5. “Yedi’ul yetim” kullanılmıştır. Bunun birkaç manası vardır. Birincisi, yetimin hakkını yer ve babasının bıraktığı mirasa el koyarak yetimi kovar, şeklindedir. İkincisi, yetim ona yardım için gelirse merhamet etmez, hatta yanından kovar. Yetim çaresizlik dolayısıyla gitmez ve beklemeye devam ederse iterek kovar, şeklindedir. Üçüncüsü, o yetime zulmeder. Mesela yetimi evine akraba olarak aldıysa bütün ev halkına hizmet ettirir. Yetim evde herkesin kahrını çekmek zorunda kalır, şeklindedir. Bunun yanısıra bu kelimeden, o şahsın bu tip davranışları arasıra yapmadığı, tamamen âdet haline getirdiği de çıkar. Yaptığı işin kötü olduğunu da düşünmez. Hiçbir şey hissetmeden bu tavrına devam eder ve yetimin yalnız olduğunu, yardım edeninin olmadığını zanneder. Onun için yetimin hakkını yemekte bir sakınca görmez. Ya elinden tutar ama zulmeder, ya da yardım için geldiğinde kovar.
Bu konudaki ilgi çekici bir olayı Kadı Ebu’l Hasan el-Maverdî, A’lamun Nübüvve isimli eserinde yazar. Ebu Cehil bir yetimin varisiydi. Bu çocuk bir gün çıplak halde Ebu Cehil’in yanına gitti. Babasının bıraktığı maldan kendisine yardım etmesi için ona rica etti.
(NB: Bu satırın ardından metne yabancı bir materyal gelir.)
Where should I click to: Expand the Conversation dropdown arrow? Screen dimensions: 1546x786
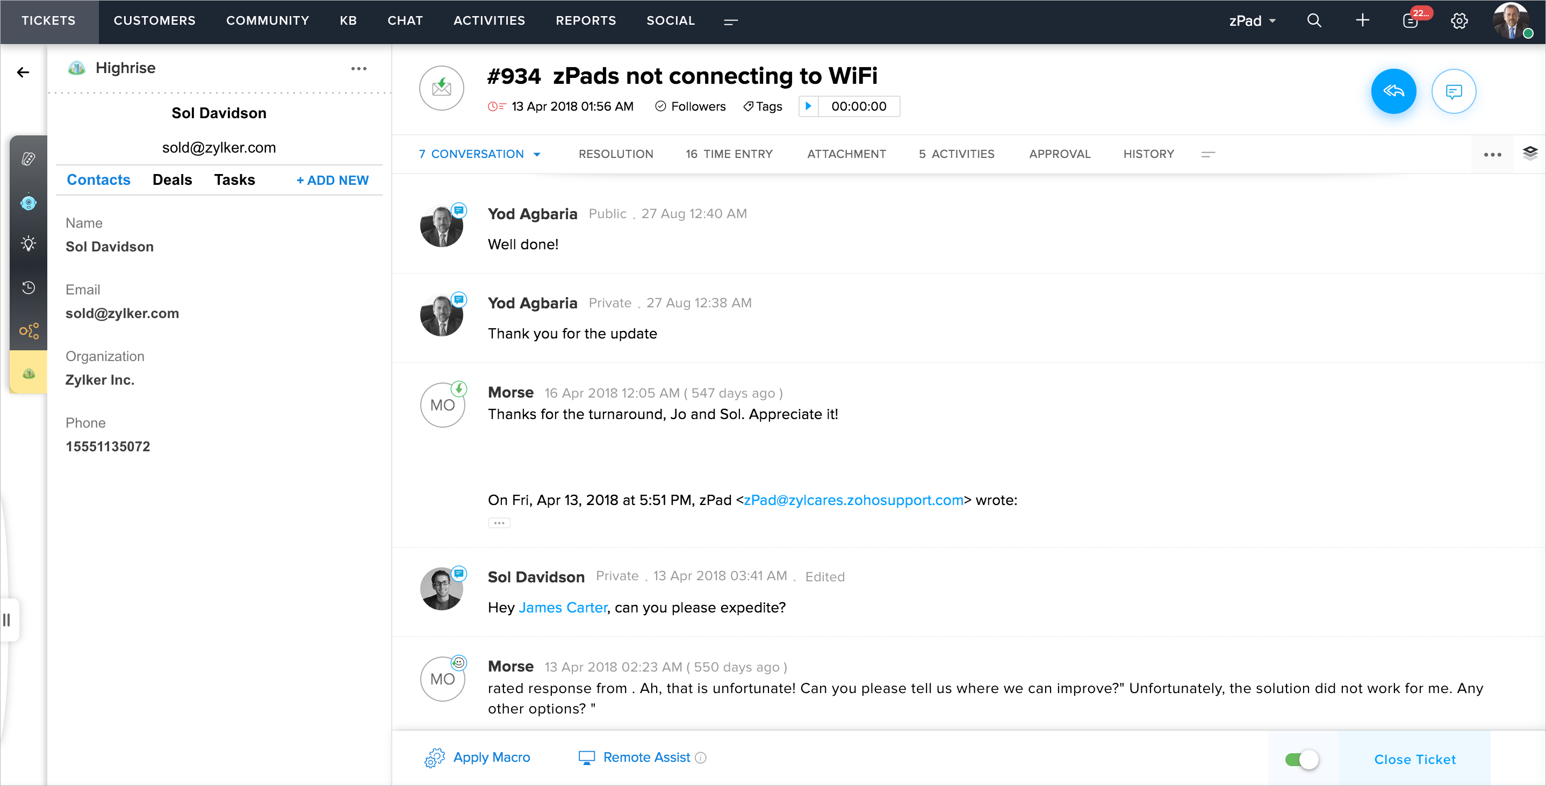[537, 154]
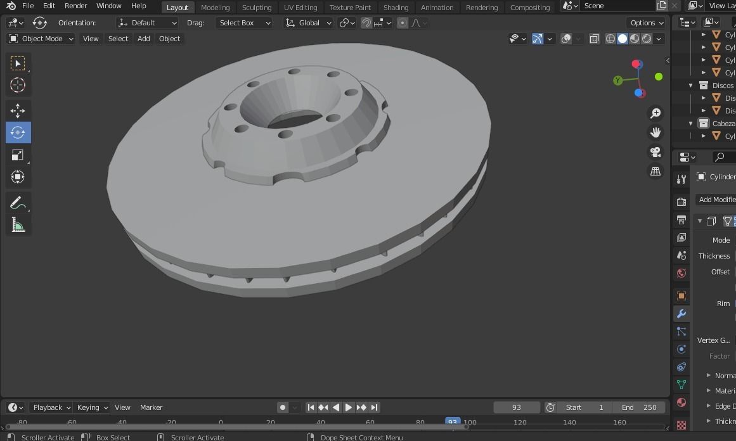Screen dimensions: 736x441
Task: Switch to the Shading workspace tab
Action: [x=396, y=7]
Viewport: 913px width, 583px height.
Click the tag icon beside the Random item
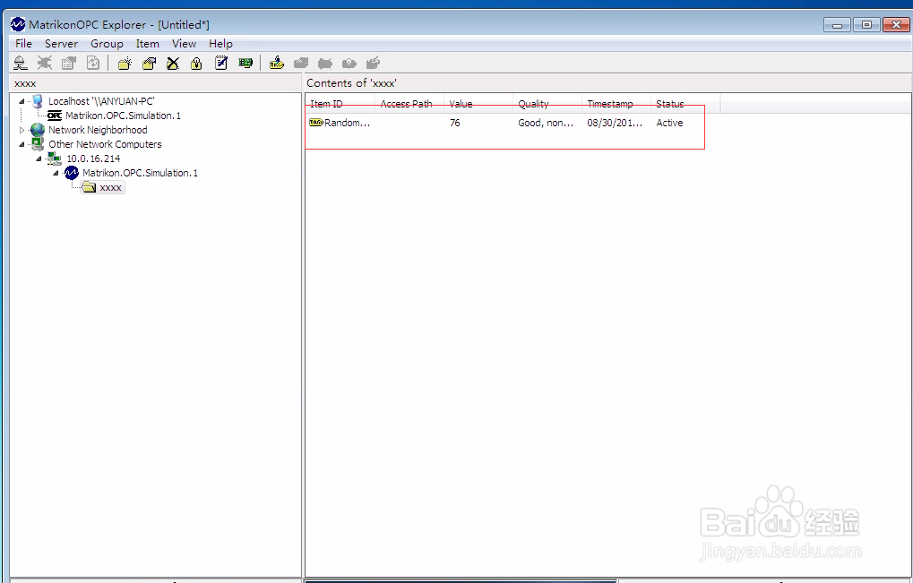tap(314, 123)
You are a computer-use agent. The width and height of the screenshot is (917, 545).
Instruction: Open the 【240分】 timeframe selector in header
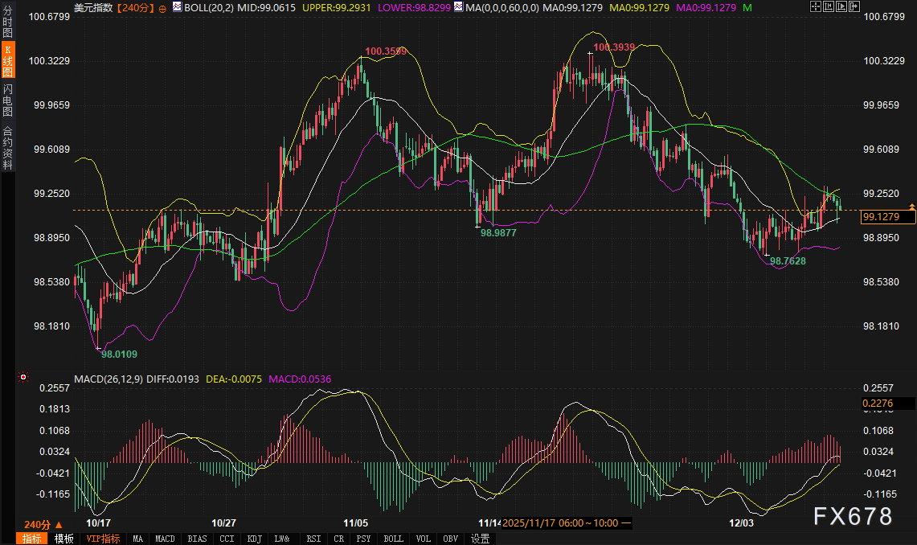pyautogui.click(x=137, y=7)
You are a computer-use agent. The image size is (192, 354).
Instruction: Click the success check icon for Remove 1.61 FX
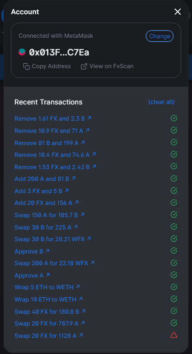[174, 118]
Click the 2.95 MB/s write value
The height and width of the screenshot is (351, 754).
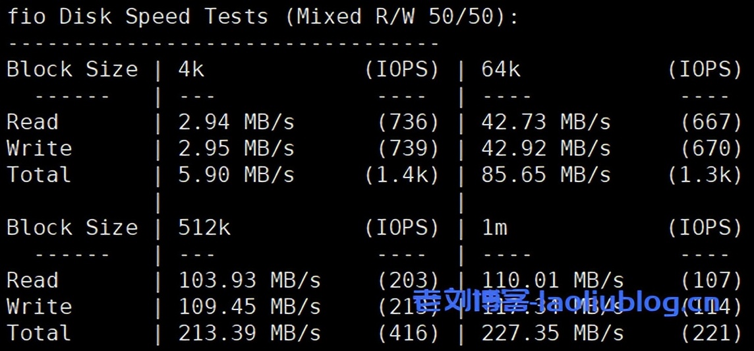[236, 148]
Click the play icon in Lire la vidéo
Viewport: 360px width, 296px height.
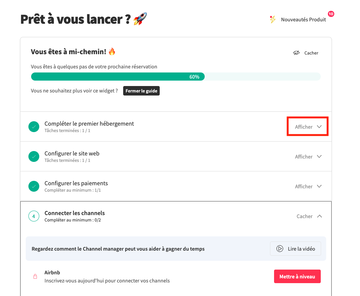[x=280, y=249]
Ama zalim Ebu Cehil çocuğa aldırmadı bile. Yetim, üzgün olarak geri döndü. Kureyş’in bazı ileri gelenleri kötülük olsun diye çocuğa Hz. Muhammed (s.a) ‘e gidip şikayet etmesini tenbihlediler. Ayrıca, malını vermesi gerektiğini Ebu Cehil’e söylemesini Hz. Muhammed’e (s.a) rica etmesini de tenbihlediler. Çocuk çaresizdi ve Ebu Cehil ile Hz. Muhammed (s.a) arasındaki ilişkiyi bilmiyordu. Ayrıca Kureyş’in bedbaht ileri gelenlerinin de kendisine bunu niçin tavsiye ettiklerini bilmiyordu. Onun için çocuk Resulullah’a giderek durumu anlattı. Rasulullah hemen ayağa kalktı. Çocuğu yanına alarak en büyük düşmanı olan Ebu Cehil’in yanına gitti. Ebu Cehil Rasulullah’ı karşıladı. Rasulullah, “bu çocuğun hakkını ver” dedi. Ebu Cehil kabul ederek hemen çocuğun malını teslim etti. Kureyş’in ileri gelenleri Rasulullah ile Ebu Cehil arasında neler geçeceğini görmek için bu olayı izliyorlardı. İkisinin arasında tartışma çıkacağını zannediyorlardı. Ama Ebu Cehil’in uysal davrandığını görünce hayretler içinde kaldılar. Ebu Cehil’e gelerek “Sen de mi atalarının dininden döndün?” dediler. O, “Allah’a yemin ederim ki dinimi terketmedim. Ama ben Muhammed’in sağ ve solunda birer mızrak gördüm. Hareket edersem bana saplanır zannettim” dedi. Bu olay Arapların ileri gelen ve şerefli kabile reislerinin bile yetimlere, zayıflara nasıl davrandıklarını göstermekle kalmaz, ayrıca Rasulullah’ın ne kadar yüksek ahlâk sahibi olduğunun da delilidir. Onun bu ahlâkı karşısında en kötü düşünceli bir kimse bile etkisi altında kalır. Buna benzer bir olayı daha önce de bir yerde naklettik. Rasulullah, bu muhteşem ahlâkî etkisi dolayısıyla Kureyş’teki kafirler tarafından sihirbaz olarak isimlendirilmiştir.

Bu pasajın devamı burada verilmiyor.